Il existe enfin une autre variété de marginal, à vrai dire
peut-être représentée par un écrivain unique, Gaston
Leroux. Chez cet écrivain, on trouvera tous les ingrédients du
genre, toutes les lettres serais-je tenté de dire, mais pas
l’esprit. En effet, au lieu de nous persuader que les événements
rapportés, souvent des plus hauts en couleur pourtant, sortent de
l’ordre naturel, il s'acharne à nous persuader du contraire. Avec
lui, tout peut s'expliquer : les vampires, les créatures de
Frankenstein, les sasquashs, les fantômes, les savants fous… Dans
sa volonté de cartésianisme, il pourrait se rattacher davantage à
la SF, ou au roman de mystère à l'anglo-saxonne, comme Le mystère de la chambre jaune, si ses sujets étaient un peu moins… fantastiques.

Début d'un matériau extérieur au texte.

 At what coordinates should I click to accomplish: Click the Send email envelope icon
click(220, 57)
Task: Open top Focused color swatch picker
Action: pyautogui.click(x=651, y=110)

Et bien qu'il
ne soit pas impossible de trouver chez lui quelques nouvelles
appartenant sans discussion au genre, même selon le sens le plus strict,
je ferai donc pour lui tout seul, il le mérite bien, une troisième et dernière catégorie qui portera son nom.
Quelques liens :
Blackbird Pie de Raymond Carver
L'oncle Silas de Sheridan Le Fanu
Toutes les couleurs de l'enfer (All the hues of hell) de Gene Wolfe, recueil composé spécialement pour les Français (ça n'annonce généralement rien de bon) qui ne comprend, selon l'éditeur, que des récits fantastiques. Sans doute pas le meilleur recueil de Wolfe mais contient tout de même quelques uns de ses plus beaux textes fantastiques (Le détective des rêves, Kevin Malone, Suzanne Delage, La plus belle femme du monde). Quant à la nouvelle éponyme, Toutes les couleurs de l'enfer, excellente aussi, elle est en fait de la SF la plus pure, du space-opera, chose pourtant excessivement et regrettablement rare chez Wolfe ! Comme quoi les éditeurs ne lisent même plus les livres qu'ils publient, c'est dire ceux qu'ils ne publient pas.
La Grande Anthologie du Fantastique, des anthologistes Stragliati et Goimard, la meilleure anthologie fantastique en langue française et de loin. On peut toutefois s'étonner de l'absence de quelques auteurs comme W.H Hodgson ou... Stephen King, qui écrit de bons textes quand il veut.